- Um em cada quatro caminhões circula com ocupantes sem cinto de segurança nas rodovias do Triângulo Mineiro.
- Irregularidades também ocorrem em 10% dos veículos leves pesquisados.
- A ausência do cinto esteve relacionada a 35% das mortes no trânsito na região.
- A Polícia Rodoviária Federal reforça a fiscalização e pode multar ou reter veículos sem o equipamento.
- A Secretaria de Saúde do Triângulo Mineiro destaca prevenção, respeito aos limites de velocidade, não dirigir sob influência de álcool ou drogas e evitar distrações.
O levantamento realizado pela Empresa de Pesquisa Rodoviária (EPR) aponta que um em cada quatro caminhões circula com ocupantes sem cinto de segurança nas rodovias do Triângulo Mineiro. A irregularidade também é comum em veículos leves, com ocorrência de 1 em cada 10, e a ausência do equipamento foi associada a 35% das mortes no trânsito na região.
O estudo abrangeu as principais rodovias do Triângulo Mineiro, região com grande circulação de caminhões e veículos leves.
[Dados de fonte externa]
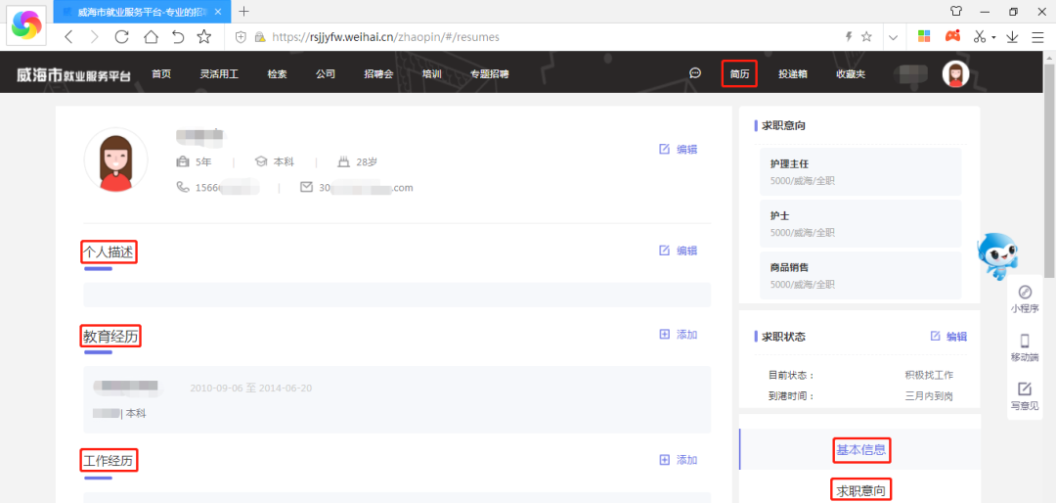Edit the 个人描述 section
Image resolution: width=1056 pixels, height=503 pixels.
678,251
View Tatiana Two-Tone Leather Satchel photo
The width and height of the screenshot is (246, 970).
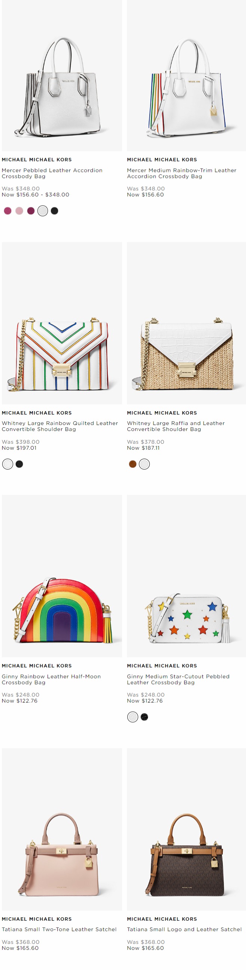62,829
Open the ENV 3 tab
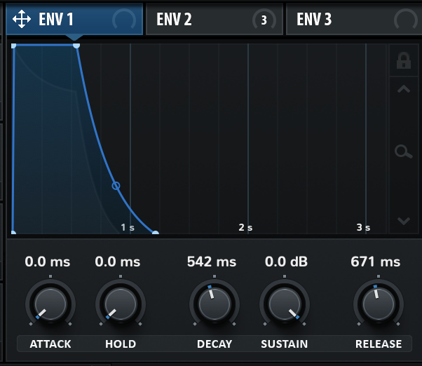422x366 pixels. (x=315, y=19)
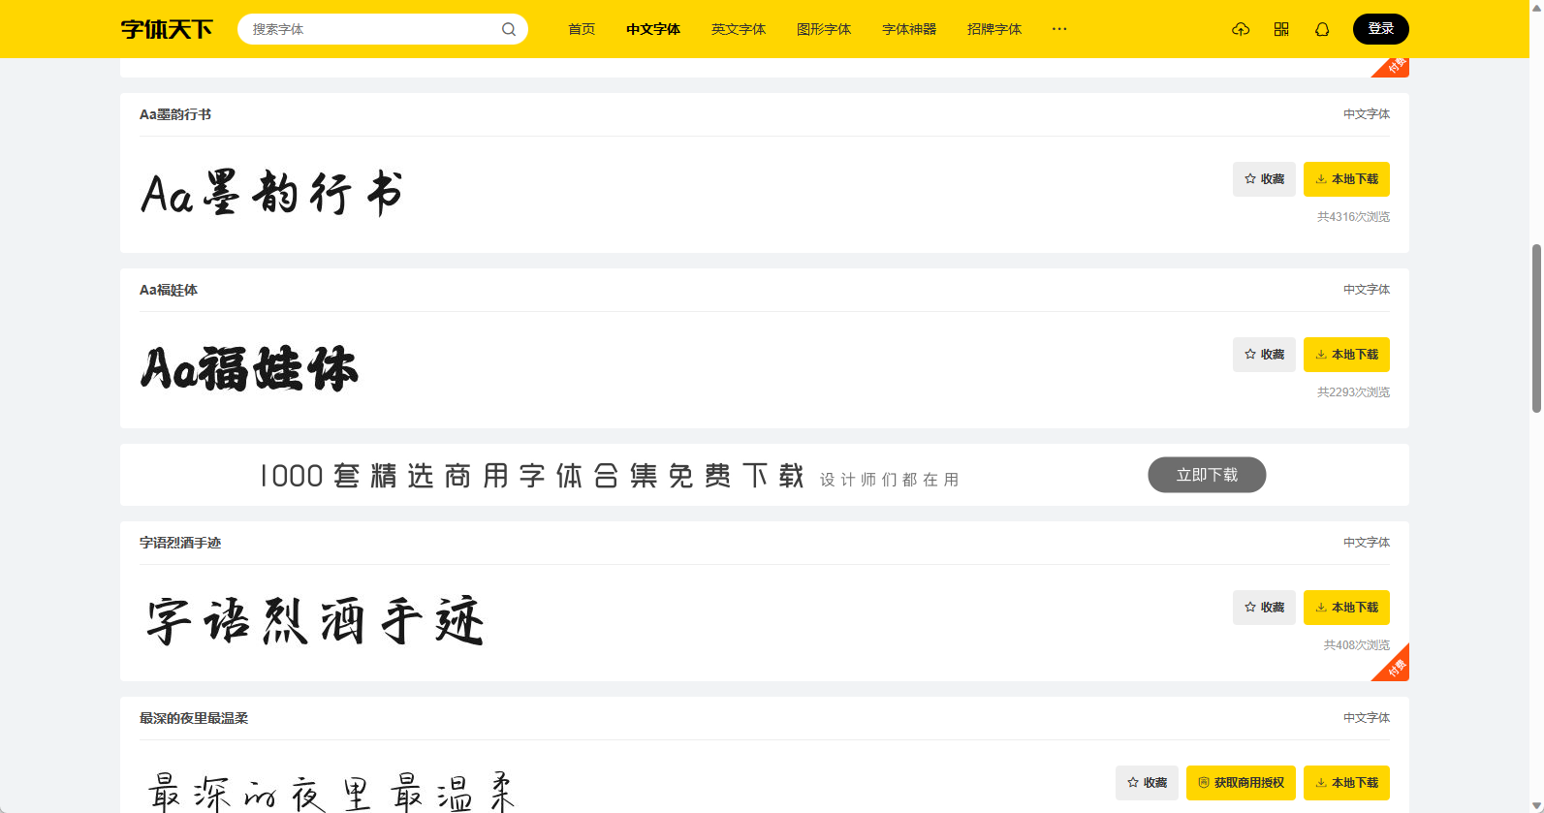This screenshot has height=813, width=1544.
Task: Open the notification bell icon
Action: click(x=1322, y=29)
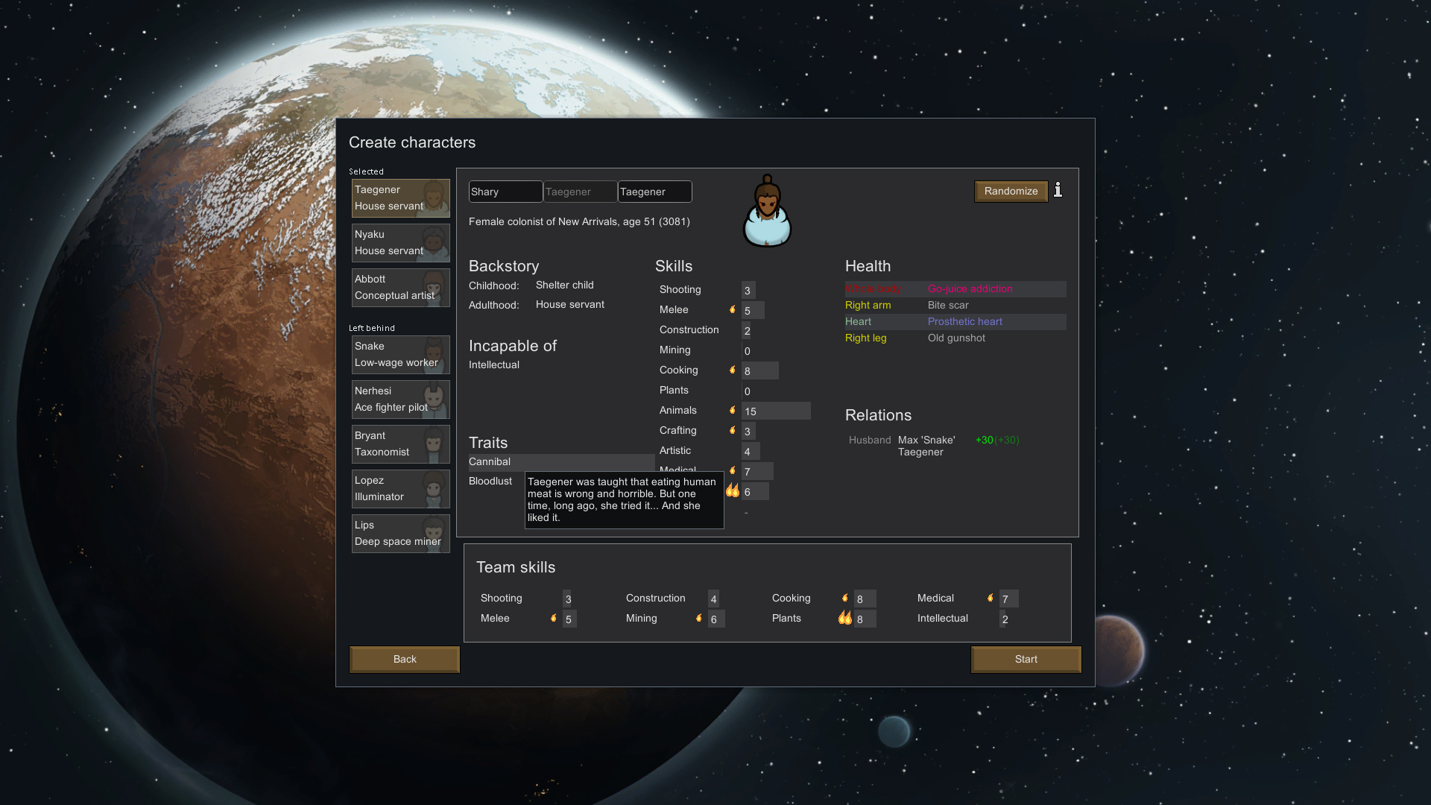Select Nyaku House servant character
The image size is (1431, 805).
[x=401, y=242]
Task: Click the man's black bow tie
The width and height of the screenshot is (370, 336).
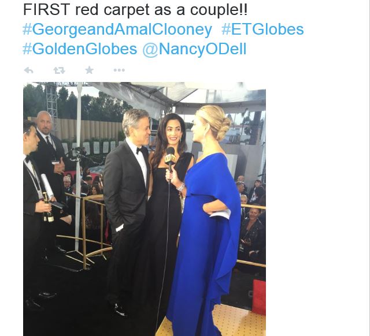Action: [141, 150]
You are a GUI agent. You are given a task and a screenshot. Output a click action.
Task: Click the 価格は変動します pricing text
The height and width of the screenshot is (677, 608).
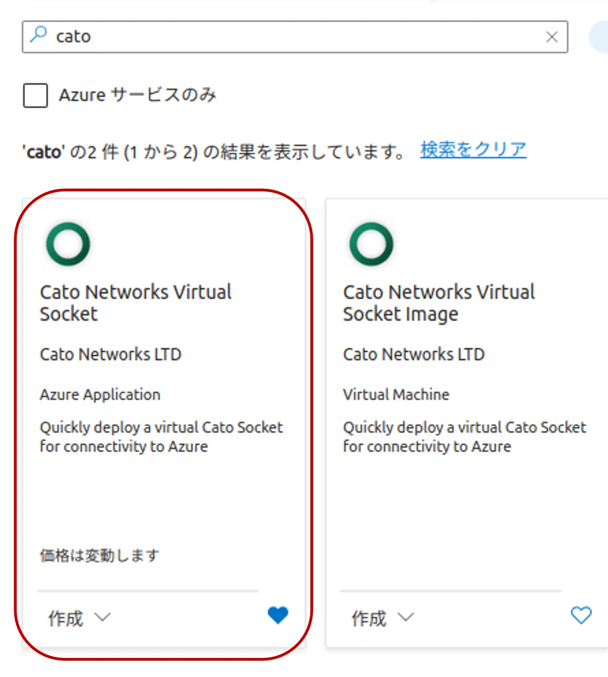click(x=99, y=555)
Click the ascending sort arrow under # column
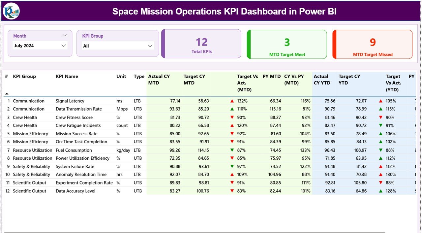This screenshot has width=422, height=233. coord(6,93)
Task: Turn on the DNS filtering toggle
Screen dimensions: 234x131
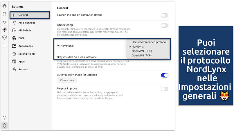Action: coord(164,26)
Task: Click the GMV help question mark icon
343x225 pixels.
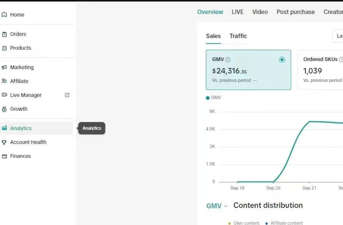Action: 228,60
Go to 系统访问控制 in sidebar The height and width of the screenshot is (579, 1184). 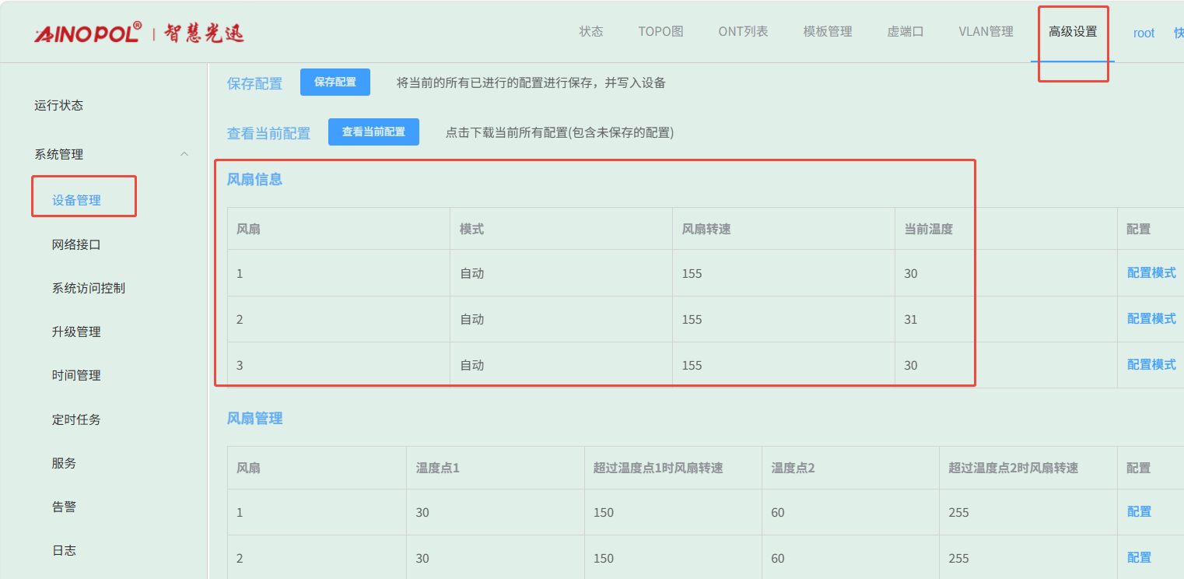[88, 289]
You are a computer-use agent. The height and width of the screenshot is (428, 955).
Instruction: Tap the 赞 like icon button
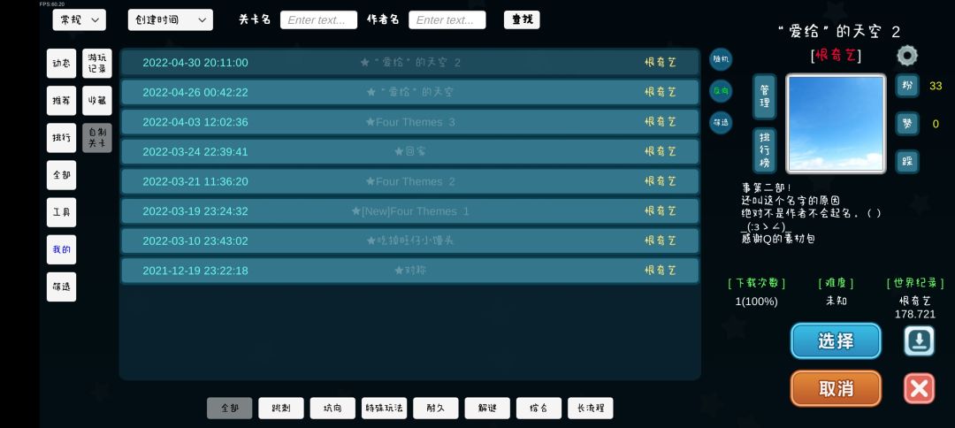(907, 124)
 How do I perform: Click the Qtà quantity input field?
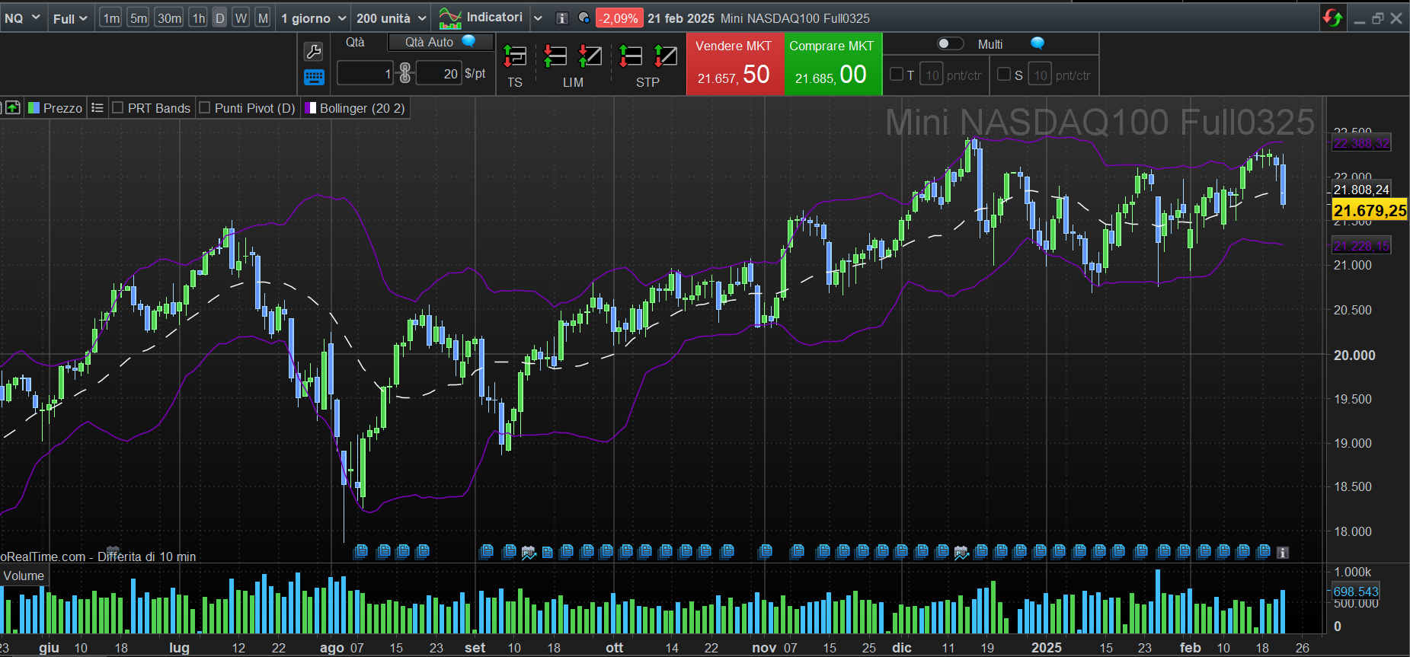coord(365,73)
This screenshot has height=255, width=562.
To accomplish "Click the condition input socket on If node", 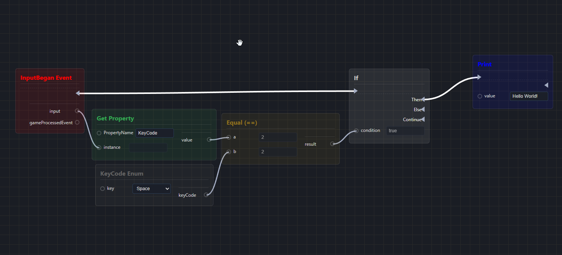I will point(356,130).
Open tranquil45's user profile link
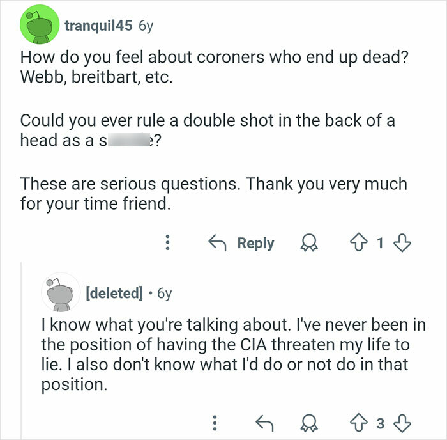447x440 pixels. coord(98,26)
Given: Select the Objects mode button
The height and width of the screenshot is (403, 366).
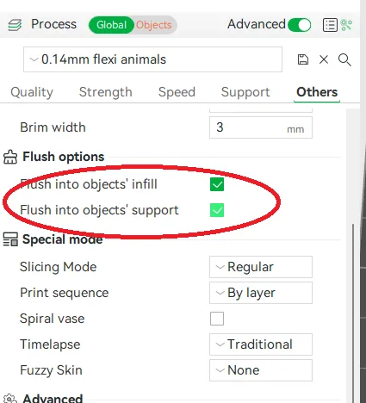Looking at the screenshot, I should [154, 25].
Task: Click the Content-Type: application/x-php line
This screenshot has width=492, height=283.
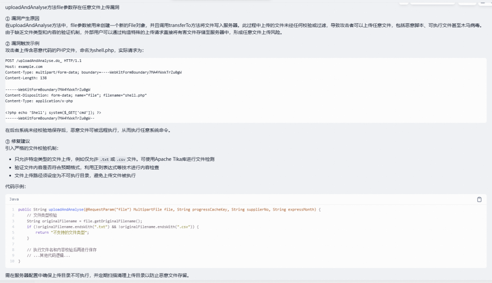Action: (39, 101)
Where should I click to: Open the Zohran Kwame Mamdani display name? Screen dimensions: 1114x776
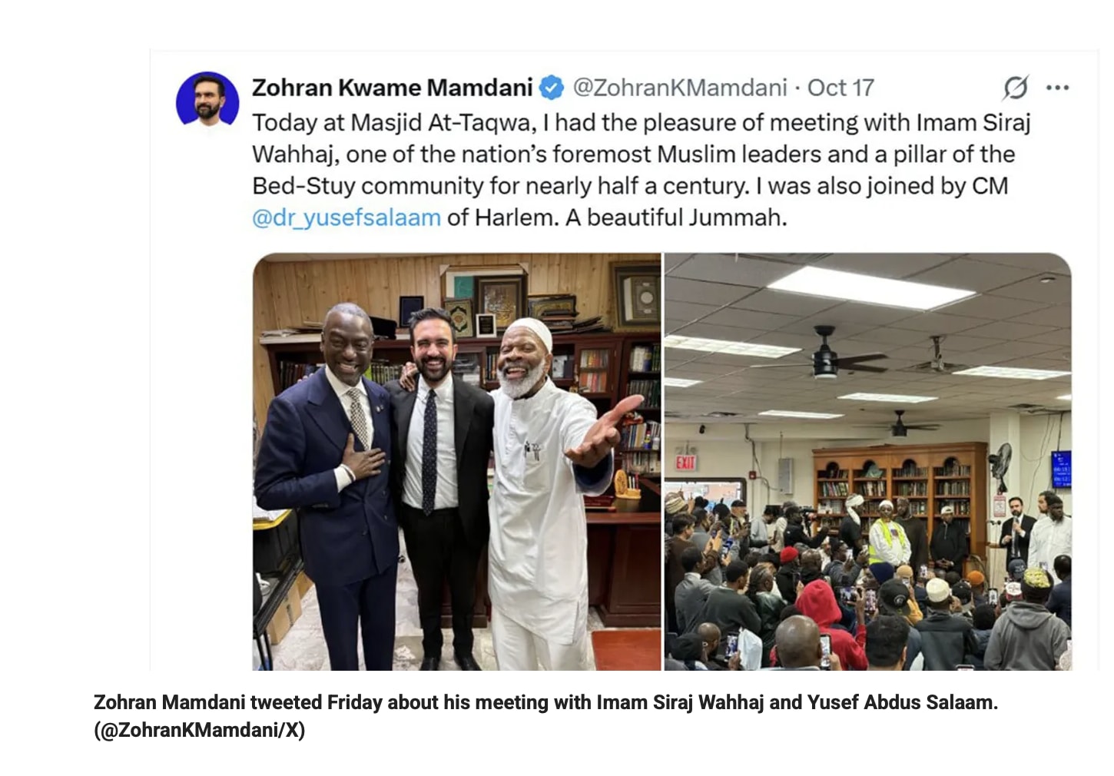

Os dados indicam que o cinto de segurança continua sendo uma das principais causas de mortes e ferimentos graves em acidentes, reforçando a necessidade de fiscalização e de conscientização.
A Polícia Rodoviária Federal (PRF) reforça a importância do uso do cinto e realiza ações constantes de fiscalização nas rodovias da região. Motoristas flagrados sem o equipamento podem receber multa e ter o veículo retido. A Secretaria de Saúde do Triângulo Mineiro ressalta a prevenção como medida essencial para evitar acidentes, além de limites de velocidade e evitar dirigir sob efeito de álcool ou drogas.
Medidas de segurança
- Uso do cinto de segurança por todos os ocupantes
- Respeito aos limites de velocidade
- Não dirigir sob efeito de álcool ou drogas
- Evitar distrações ao volante
- Fiscalização constante nas rodovias
Dados do levantamento
- 25% dos caminhões circulam sem cinto de segurança
- 10% dos veículos leves apresentam irregularidades
- 35% das mortes no trânsito estão relacionadas à ausência do cinto de segurança
Fonte: EPR; com participação da PRF e Secretaria de Saúde do Triângulo Mineiro.